Great work Mr. James. But I still have a question, can you please explain how to check nucleophilicity and basicity simultaneously? Like i was studying substitution and elimination reaction and came through that I- is a very good nucleophile but a weak base, similarly RO- and HO- are good nucleophiles and strong bases as well, or Cl- is a fair nucleophile but a weak base. LIKE HOW? I AM CONFUSED AND CONFUSED FOR ALMOST A MONTH. Can you please explain in detail? It will be of great help. Thank You!
Basicity, for our purposes, involves the reaction of a lone pair with H (proton).
Nucleophilicity, for our purposes, involves the reaction of a lone pair with *any atom other than H*, by which we usually mean *carbon*.

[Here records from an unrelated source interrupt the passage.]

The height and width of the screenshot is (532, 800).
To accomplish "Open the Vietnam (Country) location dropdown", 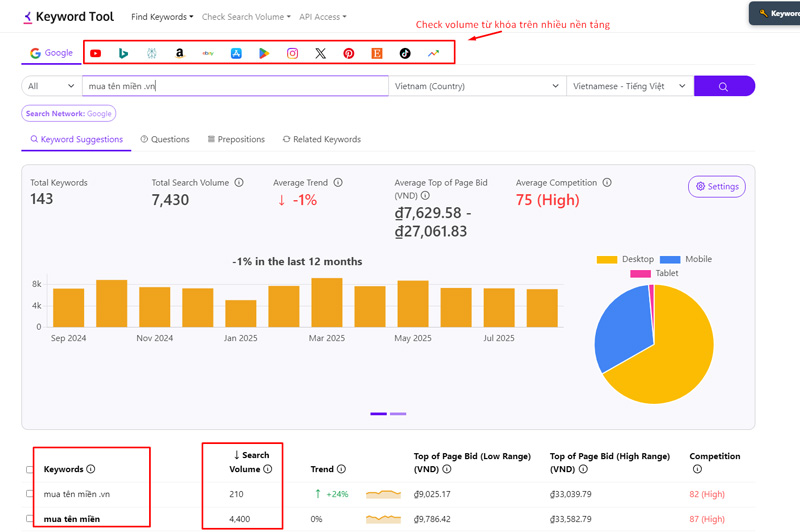I will [477, 87].
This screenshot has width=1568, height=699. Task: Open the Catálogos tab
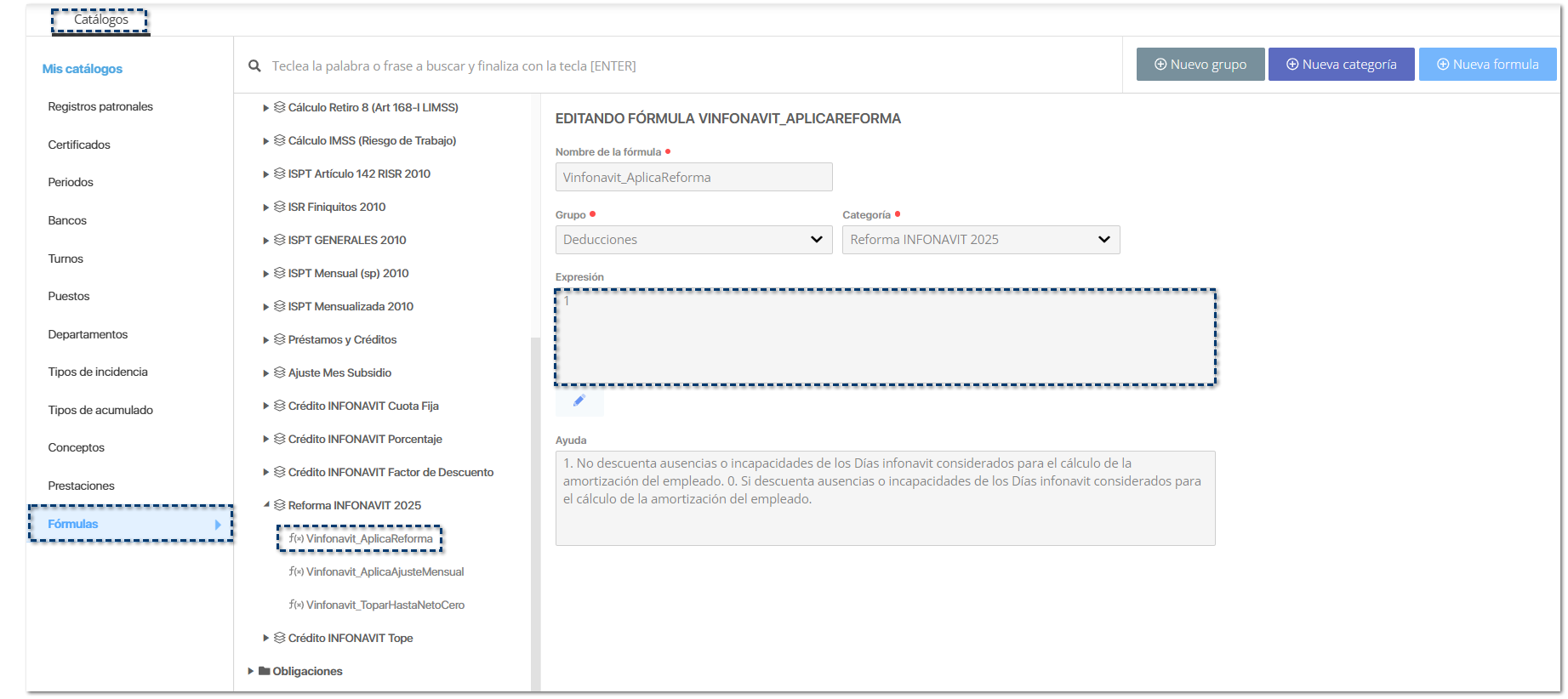(x=100, y=20)
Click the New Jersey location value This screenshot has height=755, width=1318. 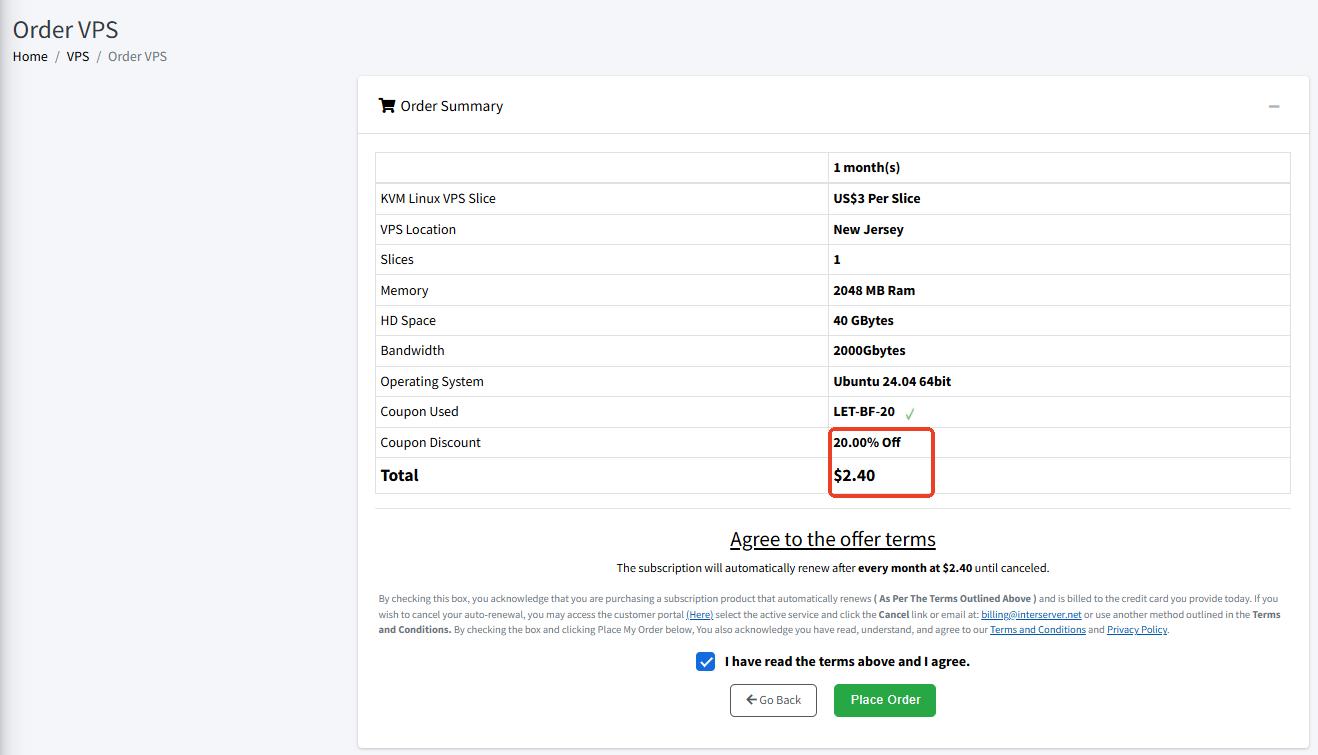click(x=868, y=229)

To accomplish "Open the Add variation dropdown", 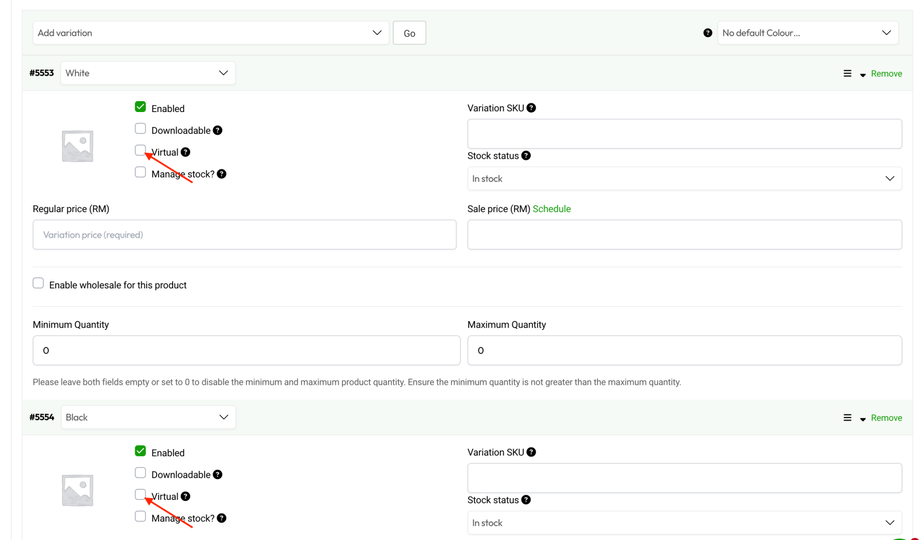I will coord(210,33).
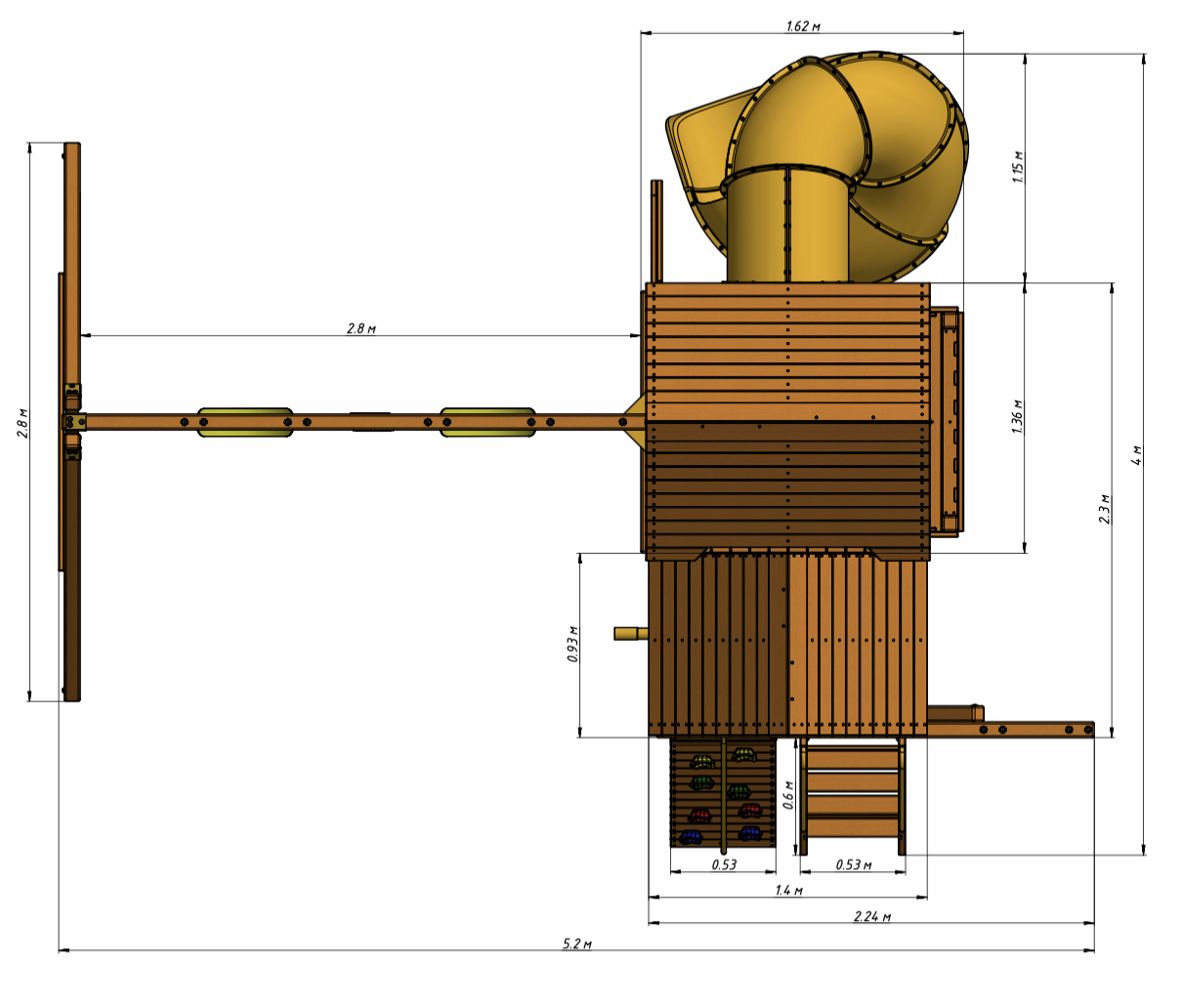Image resolution: width=1182 pixels, height=1008 pixels.
Task: Select the 2.3 м vertical dimension label
Action: tap(1105, 510)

The biggest difference is that when a lone pair is attacking any atom other than H, it generally has to be to an empty orbital, which is most often an antibonding orbital (e.g. sigma star) like it is with the SN2 reaction.
And that means approaching the backside of the C-X bond (where X is a good leaving group) which means that it can be *much* more subject to steric interactions (i.e. bulkiness).
Anything which affects steric bulk around the base is going to affect its nucleophilicity. Solvent is a perfect example – you’ve probably learned the difference between polar protic and polar aprotic solvents. The more hydrogen bonding there is around a base, the less nucleophilic it will be.
Thank you sir🙏 for genuine and easy explanation of concept .
Can you please tell me the directive infulence in trisubsituted aromatic system?
Hard to generalize too much, but generally speaking the most activating substituent will “win”. Also, putting a substituent on a C-H ortho to two substituents tends to be disfavored. Can’t be more specific other than to say the old, “it will be mixture of steric and electronic facgtors”.
What if the two groups, -OH alcohol (tert position) and -COOH (primary position), present on the same molecule, then which one would be better nucleophile?
I think, in aprotic solvents, -OH group would be good nucleophile than -COOH.
If we are comparing neutral OH with neutral COOH, with equal steric hindrance, then the stronger nucleophile would be the group that is the most basic.
It is easier to protonate R-OH to R-OH2 (+) than it is to protonate R-CO2H to R-CO2H2 (+). We know this because the pKa of protonated R-OH is about -2.2 (CH3-OH2+) and the pKa of protonated R-CO2H is about -7.7 (Ph-CO2H2 + ) Source: http://evans.rc.fas.harvard.edu/pdf/evans_pKa_table.pdf
If there is significant difference in steric hindrance then this would affect the relative nucleophilicity to some extent. You are correct that protic solvent would retard the nucleophilicity of both these species, and polar aprotic solvent would augment it.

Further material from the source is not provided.